Medical journals may have played an important part in providing the political justification for attacking Iraq, argues a public health expert in this week's BMJ.

Professor Ian Roberts believes that most people in the United States and the United Kingdom would have preferred not to launch a military attack on the people of Iraq. To persuade them to do so, they need to believe that they are being attacked.

Medical journals have (unwittingly) had an important propaganda role in persuading the public that it is being attached, he writes.

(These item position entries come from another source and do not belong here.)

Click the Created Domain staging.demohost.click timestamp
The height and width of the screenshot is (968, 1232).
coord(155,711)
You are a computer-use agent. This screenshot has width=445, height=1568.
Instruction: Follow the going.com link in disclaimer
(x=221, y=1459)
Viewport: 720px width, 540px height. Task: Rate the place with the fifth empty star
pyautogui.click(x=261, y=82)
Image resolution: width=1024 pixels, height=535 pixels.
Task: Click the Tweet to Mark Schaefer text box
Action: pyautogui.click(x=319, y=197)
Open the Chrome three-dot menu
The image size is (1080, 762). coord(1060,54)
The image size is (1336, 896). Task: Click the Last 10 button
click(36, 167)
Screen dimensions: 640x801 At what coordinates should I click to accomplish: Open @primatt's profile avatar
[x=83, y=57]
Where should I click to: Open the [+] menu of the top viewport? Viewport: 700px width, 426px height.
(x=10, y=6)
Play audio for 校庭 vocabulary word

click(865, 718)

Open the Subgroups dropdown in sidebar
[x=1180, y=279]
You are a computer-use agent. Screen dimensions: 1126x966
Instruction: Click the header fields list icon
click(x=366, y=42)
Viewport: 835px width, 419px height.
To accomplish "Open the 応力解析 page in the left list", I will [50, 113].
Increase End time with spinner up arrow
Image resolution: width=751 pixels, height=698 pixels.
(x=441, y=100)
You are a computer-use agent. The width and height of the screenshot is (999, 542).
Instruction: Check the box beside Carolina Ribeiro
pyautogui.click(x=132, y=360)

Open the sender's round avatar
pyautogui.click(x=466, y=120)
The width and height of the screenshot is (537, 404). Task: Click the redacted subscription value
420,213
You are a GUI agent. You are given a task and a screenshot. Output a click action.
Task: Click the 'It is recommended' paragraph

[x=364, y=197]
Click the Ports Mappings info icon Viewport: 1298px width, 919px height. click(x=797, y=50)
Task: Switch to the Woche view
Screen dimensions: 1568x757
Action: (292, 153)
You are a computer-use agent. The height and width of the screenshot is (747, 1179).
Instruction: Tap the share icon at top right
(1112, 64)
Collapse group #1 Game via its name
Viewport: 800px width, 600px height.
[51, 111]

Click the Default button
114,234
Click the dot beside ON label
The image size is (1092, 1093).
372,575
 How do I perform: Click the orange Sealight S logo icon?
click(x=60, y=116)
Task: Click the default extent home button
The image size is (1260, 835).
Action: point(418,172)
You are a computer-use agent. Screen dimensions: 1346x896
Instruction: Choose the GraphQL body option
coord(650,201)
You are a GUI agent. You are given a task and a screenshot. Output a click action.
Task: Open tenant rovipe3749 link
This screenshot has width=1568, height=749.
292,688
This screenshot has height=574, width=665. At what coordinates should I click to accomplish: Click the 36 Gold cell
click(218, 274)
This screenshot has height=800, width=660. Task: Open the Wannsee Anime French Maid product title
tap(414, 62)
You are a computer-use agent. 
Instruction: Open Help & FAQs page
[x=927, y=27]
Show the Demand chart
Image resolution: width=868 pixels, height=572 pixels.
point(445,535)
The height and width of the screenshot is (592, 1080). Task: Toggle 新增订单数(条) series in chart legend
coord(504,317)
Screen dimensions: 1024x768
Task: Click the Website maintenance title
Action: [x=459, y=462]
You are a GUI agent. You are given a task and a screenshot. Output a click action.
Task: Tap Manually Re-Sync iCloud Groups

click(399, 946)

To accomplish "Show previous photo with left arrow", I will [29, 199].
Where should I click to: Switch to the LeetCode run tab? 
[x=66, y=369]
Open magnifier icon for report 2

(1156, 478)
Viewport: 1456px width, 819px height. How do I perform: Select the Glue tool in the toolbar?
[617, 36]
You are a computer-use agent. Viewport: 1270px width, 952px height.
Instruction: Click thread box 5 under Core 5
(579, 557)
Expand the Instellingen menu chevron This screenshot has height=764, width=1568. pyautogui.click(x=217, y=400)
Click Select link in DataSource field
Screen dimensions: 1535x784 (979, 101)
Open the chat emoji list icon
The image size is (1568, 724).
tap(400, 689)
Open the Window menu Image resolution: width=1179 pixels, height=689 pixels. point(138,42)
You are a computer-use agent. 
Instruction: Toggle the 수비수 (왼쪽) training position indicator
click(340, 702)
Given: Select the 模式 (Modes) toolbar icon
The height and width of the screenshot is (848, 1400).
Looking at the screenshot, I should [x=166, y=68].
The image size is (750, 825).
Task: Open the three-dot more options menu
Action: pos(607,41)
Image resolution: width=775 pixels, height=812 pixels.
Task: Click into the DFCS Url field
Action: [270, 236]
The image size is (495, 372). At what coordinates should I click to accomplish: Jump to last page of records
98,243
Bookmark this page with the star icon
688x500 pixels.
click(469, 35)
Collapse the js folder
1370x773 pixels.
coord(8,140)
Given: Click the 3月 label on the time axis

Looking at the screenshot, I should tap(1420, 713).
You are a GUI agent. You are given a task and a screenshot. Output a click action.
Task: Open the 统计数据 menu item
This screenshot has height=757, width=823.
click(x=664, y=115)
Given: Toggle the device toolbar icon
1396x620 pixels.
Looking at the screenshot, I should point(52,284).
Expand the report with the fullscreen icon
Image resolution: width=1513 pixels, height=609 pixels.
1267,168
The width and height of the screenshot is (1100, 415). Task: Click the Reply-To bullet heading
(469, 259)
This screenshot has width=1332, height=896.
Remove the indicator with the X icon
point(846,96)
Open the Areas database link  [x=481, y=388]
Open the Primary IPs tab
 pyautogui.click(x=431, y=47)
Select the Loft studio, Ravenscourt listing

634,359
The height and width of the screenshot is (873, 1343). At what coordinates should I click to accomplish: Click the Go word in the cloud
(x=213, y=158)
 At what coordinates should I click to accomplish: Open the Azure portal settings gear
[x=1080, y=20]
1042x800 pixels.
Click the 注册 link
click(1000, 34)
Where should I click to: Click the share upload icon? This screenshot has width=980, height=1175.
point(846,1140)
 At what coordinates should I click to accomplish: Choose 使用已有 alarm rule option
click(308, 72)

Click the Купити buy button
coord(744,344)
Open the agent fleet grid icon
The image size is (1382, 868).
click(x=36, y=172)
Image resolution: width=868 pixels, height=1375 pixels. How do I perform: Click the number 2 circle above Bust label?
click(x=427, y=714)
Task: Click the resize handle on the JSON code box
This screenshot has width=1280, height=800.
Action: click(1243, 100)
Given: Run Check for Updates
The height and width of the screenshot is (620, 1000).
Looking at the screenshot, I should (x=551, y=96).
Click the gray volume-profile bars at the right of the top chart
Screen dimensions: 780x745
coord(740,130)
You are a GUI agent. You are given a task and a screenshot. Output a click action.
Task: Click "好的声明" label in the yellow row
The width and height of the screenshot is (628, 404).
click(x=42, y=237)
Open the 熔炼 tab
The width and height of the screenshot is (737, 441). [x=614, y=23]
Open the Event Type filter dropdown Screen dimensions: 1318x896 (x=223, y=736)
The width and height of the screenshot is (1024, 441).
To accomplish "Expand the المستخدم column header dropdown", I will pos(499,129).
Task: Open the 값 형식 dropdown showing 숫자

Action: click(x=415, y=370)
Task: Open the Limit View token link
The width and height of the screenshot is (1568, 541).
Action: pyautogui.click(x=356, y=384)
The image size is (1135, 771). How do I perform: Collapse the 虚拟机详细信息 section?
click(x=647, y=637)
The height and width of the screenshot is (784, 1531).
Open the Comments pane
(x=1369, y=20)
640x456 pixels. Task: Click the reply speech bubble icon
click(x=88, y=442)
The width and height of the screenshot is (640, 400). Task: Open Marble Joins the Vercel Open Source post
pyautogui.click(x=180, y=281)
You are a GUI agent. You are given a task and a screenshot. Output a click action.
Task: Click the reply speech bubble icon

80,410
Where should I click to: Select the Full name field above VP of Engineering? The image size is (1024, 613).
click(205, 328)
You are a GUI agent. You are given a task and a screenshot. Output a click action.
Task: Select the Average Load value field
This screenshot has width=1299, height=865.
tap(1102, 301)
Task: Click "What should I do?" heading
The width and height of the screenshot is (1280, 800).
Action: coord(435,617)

To illustrate this point, he compared the number of articles on bioterrorism published in five major medical journals between 1999 and 2002 with the number of articles published on road traffic crashes (which kill about 3,000 people and disable about 30,000 each day worldwide).

Articles on bioterrorism outnumbered articles on road traffic crashes in both 2001 and 2002. Of the 124 articles on bioterrorism, 63% originated in the United States and the rest in the United Kingdom. JAMA published the largest proportion (47%), followed by the BMJ (21%), the Lancet (16%), and the New England Journal of Medicine (15%).

Compared with a health problem that kills 3,000 people per day, the public health importance of bioterrorism has been over emphasised in the leading medical journals, he says.

"I am not implying that this is a deliberate attempt to alarm the population, but nevertheless it may have had this effect. As a result, medical journals may have unwittingly played an important political part in justifying war in Iraq," he concludes.